#### Work request
The lines of the records that include "field" should all be copied.

───── Records shown ─────

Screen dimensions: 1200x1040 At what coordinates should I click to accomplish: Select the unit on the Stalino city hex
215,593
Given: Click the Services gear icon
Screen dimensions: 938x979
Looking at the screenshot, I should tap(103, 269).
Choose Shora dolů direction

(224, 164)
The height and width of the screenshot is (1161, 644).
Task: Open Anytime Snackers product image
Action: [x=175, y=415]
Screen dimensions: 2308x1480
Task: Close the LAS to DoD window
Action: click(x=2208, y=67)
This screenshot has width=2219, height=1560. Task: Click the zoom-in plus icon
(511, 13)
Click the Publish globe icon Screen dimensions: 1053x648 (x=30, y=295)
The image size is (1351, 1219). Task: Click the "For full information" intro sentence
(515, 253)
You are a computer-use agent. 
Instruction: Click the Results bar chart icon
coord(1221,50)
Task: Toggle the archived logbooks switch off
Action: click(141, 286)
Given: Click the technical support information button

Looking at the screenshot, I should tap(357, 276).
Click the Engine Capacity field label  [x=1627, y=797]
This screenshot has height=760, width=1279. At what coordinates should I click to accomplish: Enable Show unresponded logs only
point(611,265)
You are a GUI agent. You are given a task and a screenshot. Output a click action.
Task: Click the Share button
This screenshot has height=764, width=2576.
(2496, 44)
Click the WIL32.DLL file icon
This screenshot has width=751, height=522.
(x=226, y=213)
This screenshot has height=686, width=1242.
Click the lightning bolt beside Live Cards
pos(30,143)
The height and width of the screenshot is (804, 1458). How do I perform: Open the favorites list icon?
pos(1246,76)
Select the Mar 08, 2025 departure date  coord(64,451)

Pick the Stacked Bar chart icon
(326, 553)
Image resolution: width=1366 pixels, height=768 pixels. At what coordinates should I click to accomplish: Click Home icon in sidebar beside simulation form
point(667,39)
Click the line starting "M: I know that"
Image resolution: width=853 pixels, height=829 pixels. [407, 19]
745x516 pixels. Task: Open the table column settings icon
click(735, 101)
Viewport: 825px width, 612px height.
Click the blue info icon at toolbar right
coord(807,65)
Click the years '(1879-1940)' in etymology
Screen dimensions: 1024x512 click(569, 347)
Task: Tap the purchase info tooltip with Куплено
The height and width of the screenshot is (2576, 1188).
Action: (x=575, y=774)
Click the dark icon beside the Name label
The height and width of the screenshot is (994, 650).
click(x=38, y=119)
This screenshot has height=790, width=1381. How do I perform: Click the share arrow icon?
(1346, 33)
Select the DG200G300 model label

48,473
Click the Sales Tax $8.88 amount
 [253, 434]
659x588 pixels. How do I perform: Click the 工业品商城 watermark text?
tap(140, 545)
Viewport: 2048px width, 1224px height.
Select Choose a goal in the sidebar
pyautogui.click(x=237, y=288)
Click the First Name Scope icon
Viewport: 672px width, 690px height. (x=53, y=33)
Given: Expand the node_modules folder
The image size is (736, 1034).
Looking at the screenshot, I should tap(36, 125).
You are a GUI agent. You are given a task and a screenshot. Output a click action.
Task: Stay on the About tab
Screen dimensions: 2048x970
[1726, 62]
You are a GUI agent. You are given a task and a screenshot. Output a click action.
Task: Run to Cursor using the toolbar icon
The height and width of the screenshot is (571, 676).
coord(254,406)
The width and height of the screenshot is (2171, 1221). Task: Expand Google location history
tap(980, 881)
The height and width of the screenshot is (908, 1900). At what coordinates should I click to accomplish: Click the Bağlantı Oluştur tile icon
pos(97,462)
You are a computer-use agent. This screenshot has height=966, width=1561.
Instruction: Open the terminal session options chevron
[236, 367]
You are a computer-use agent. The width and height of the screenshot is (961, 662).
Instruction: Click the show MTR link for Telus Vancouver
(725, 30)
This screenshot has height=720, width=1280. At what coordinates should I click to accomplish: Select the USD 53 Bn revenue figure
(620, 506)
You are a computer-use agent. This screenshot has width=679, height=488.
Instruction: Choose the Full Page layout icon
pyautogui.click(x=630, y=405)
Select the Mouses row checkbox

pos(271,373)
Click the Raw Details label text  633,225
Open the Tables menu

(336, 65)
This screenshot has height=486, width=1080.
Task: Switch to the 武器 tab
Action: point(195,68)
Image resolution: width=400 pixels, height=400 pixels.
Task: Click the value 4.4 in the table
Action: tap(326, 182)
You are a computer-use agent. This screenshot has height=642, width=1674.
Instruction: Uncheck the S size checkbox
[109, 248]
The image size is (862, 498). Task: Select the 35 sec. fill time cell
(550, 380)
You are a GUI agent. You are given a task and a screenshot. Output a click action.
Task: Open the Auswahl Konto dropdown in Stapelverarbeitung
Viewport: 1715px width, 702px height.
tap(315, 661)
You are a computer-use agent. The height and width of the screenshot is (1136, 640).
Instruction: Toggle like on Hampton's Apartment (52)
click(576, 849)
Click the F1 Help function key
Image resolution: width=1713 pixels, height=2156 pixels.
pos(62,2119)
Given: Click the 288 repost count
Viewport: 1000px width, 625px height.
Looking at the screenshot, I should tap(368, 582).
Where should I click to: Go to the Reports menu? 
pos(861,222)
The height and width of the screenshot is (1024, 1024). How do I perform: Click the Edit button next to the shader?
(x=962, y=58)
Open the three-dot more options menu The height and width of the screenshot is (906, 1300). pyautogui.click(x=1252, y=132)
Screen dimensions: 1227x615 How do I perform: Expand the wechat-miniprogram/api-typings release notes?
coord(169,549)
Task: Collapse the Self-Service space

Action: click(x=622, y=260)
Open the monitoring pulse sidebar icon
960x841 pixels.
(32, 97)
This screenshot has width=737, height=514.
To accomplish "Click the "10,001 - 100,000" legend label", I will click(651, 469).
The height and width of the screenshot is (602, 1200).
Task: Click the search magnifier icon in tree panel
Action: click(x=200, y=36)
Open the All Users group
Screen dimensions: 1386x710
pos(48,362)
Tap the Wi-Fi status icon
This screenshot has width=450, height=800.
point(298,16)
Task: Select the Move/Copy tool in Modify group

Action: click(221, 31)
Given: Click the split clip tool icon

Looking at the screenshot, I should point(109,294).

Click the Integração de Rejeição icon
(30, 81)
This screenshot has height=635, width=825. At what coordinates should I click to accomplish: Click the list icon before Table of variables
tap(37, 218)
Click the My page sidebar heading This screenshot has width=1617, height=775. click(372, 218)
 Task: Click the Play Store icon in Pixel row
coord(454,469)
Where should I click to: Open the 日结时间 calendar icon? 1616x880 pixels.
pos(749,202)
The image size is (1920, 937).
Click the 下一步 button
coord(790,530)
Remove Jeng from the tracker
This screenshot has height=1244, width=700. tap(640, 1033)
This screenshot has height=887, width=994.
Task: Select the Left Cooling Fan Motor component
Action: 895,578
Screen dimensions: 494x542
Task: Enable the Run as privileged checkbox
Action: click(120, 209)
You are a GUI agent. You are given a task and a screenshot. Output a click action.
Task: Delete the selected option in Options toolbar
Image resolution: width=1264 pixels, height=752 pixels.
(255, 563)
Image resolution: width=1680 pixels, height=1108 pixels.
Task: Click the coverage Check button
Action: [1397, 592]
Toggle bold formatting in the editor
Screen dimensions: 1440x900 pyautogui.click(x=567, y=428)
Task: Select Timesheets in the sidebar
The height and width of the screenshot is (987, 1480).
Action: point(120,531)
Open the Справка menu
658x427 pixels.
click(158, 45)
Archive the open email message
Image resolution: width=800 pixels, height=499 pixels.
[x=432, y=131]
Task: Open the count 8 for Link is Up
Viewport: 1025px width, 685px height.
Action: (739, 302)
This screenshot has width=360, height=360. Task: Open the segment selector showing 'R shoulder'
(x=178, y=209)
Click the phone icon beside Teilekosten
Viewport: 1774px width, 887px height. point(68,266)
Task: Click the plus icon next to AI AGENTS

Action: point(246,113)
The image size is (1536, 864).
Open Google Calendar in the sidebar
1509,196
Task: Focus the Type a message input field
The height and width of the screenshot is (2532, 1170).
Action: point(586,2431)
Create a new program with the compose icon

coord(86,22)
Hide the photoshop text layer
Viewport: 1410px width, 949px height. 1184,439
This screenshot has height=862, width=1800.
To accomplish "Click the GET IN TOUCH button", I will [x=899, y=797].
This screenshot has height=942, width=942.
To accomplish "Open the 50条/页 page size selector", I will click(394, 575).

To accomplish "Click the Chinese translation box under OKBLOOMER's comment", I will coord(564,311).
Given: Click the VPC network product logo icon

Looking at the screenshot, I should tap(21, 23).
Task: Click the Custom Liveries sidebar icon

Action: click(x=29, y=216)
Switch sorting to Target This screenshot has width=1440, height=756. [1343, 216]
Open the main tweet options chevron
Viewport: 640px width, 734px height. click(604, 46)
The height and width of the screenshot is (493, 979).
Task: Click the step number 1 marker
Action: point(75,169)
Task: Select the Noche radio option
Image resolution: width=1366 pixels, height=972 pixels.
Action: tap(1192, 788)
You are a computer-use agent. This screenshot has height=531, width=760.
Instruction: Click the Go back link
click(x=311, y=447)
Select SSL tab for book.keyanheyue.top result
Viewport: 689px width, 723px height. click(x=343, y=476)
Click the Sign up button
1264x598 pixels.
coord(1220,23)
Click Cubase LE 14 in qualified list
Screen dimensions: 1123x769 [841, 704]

─────

#### Output of the exercise
Click the Engine Capacity field label  [x=1627, y=797]
Task: Focus the Type a message input field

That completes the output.